(Saved entries)
= Beginning of Section =

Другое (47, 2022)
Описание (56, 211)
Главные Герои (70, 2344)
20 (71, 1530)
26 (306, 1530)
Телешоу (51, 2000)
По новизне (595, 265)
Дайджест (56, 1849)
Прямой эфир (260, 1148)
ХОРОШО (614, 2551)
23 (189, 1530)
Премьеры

= End of Section =

- WORK TASK -
Write out all of the records word for word.

- EXERCISE SOLUTION -
Другое (47, 2022)
Описание (56, 211)
Главные Герои (70, 2344)
20 (71, 1530)
26 (306, 1530)
Телешоу (51, 2000)
По новизне (595, 265)
Дайджест (56, 1849)
Прямой эфир (260, 1148)
ХОРОШО (614, 2551)
23 (189, 1530)
Премьеры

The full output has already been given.